Iran, Russia, the U.S., Nigeria, the British North Sea, all are well past their production peaks.
That means the future belongs to heavy oil, which has to be forced out of the ground via an expensive process that involves injecting steam into the wells. What comes out isn't oil, but a dirty goo -- you could almost call it oil "ore" -- which then must be pressure cooked. More expense, but at the end you finally do get oil, which can be refined into gasoline and pumped into American vehicles, so American drivers can continue commuting from Park View Lake or Lake View Park or View Park Lake or Lake Park View to downtown Shitapolis or wherever, and drive to Wal-Mart to buy more Chinese tchotkes or taxi the kids to soccer practice on the weekend. But at a much higher price. But we knew that.
So don't panic. The news is we can continue with our prodigal, ugly, wasteful way of life, based on automobiles and oil and the construction of new, beige subdivisions and strip malls, which is, incidentally, monkeywrenching the global climate and poisoning our dear mother earth. But why dwell on it? Let's have a party.

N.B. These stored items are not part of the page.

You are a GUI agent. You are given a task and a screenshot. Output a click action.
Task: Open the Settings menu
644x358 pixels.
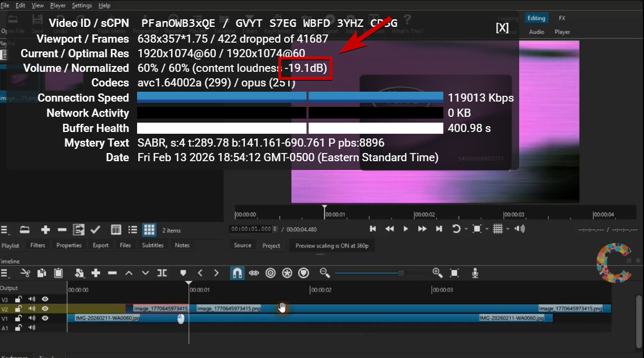coord(82,5)
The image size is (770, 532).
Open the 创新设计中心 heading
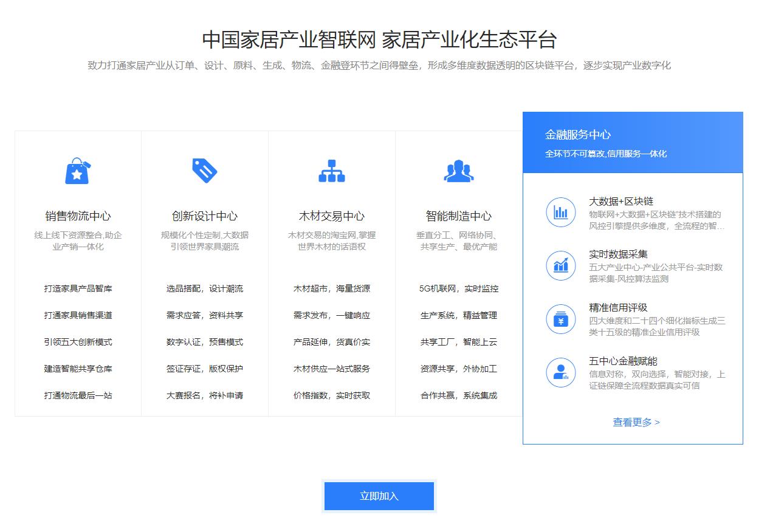pyautogui.click(x=204, y=216)
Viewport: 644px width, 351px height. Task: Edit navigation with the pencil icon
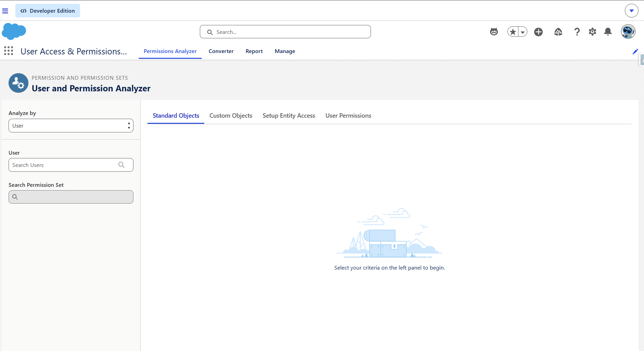635,52
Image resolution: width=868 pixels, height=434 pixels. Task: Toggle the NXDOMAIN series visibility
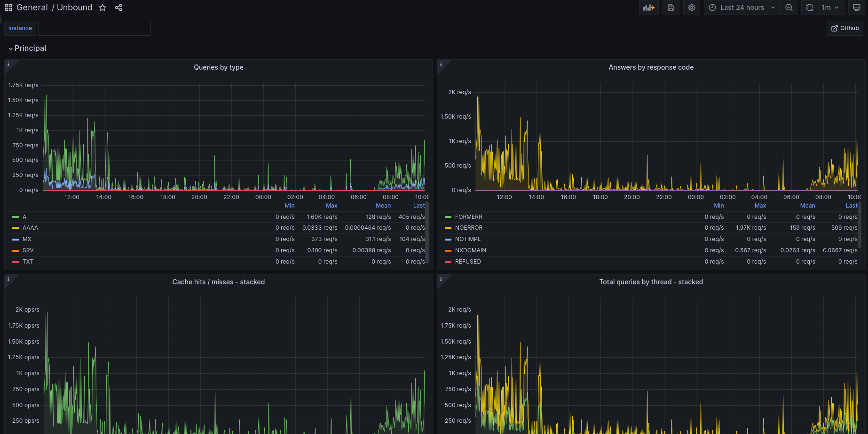pyautogui.click(x=470, y=250)
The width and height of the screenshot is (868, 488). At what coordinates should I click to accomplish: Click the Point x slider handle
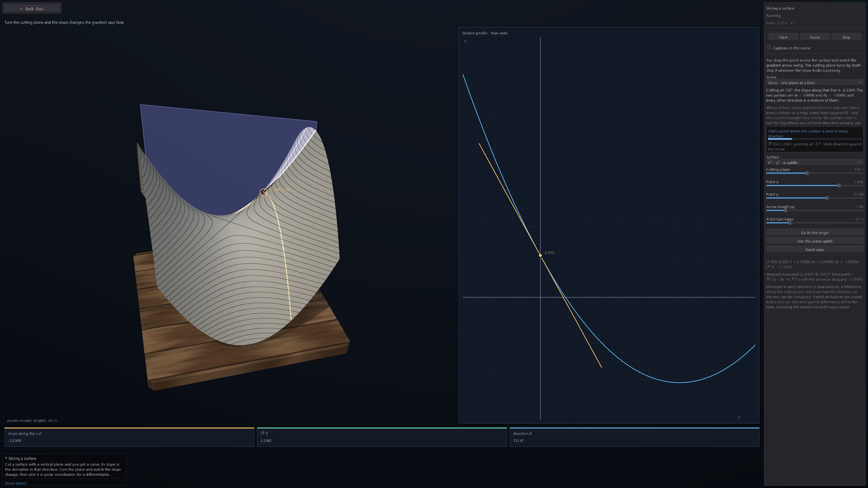click(839, 185)
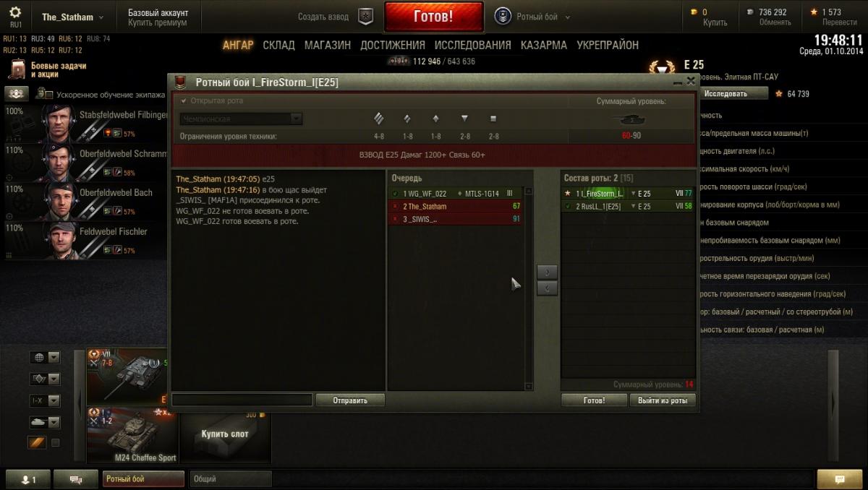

So, from the top, what country has the world's largest oil reserves? Canada has really big ones in the Alberta tar sands, but by far the biggest are in Venezuela.
The winner is...Hugo Chavez!
And he knows it. And on June 1 when he hosts the opening of this year's OPEC conference, he plans to demand that the cartel officially recognize a quadrupling of Venezuela's reserve capacity, from 77 billion to 312 billion barrels, which would make Venezuela the lead OPEC country, and make Chavez the most powerful head of government in the world.
"Nonsense" says Nawaf Obaid, a Saudi national security adviser. "Harumph harumph," say American oil company executives. But Chavez's contention is backed up by documentation from the the Bush administration's own Energy Information Agency (EIA).
I guess there is some justice in the world. How ironic that American foreign policy, which for the last 60 years has been driven by obsession with the middle east and middle eastern oil, and has come to grief in Iraq, Afghanistan, and Palestine, should now find itself blind-sided by a guy who wants to do away with the World Bank and the International Monetary Fund and replace them with his own kinder, gentler, more socialistic lending agency.
I don't want to get into an appraisal of Chavez here. I have mixed feelings about him, and I think it's always dangerous when one person gains as much power as he has, even if that person is St. Francis.
If you want to find out more about Chavez, I'd suggest Alma Guillermoprieto's two-part profile of him that ran in the New York Review of Books in October of last year. It's available on line, but no, I'm not going to look up the link for you. Look it up yourself. I guarantee you, if you read all of both those articles, you'll end up knowing more about Chavez than you wanted to know. Wouldn't hurt, though, since he's going to be the most powerful person on earth before too long.
But will the world be better off when the most powerful person in it is Hugo Chavez rather than George W. Bush? No doubt about it.
Resources: "Heavy Hitter: The End of Cheap Oil and the Rise of the House of Chavez," by Greg Palast in Harper's magazine, June, 2006, pages 66 and 67.
"Don't Cry for Me, Venezuela," by Alma Guillermoprieto in the New York Review of Books, October 6, 2005 (Part 1 of a 2-part profile of Chavez, available on line).
"The Gambler," by Alma Guillermoprieto in the the New York Review of Books, October 20, 2005 (Part 2 of a 2-part profile of Chavez, available on line).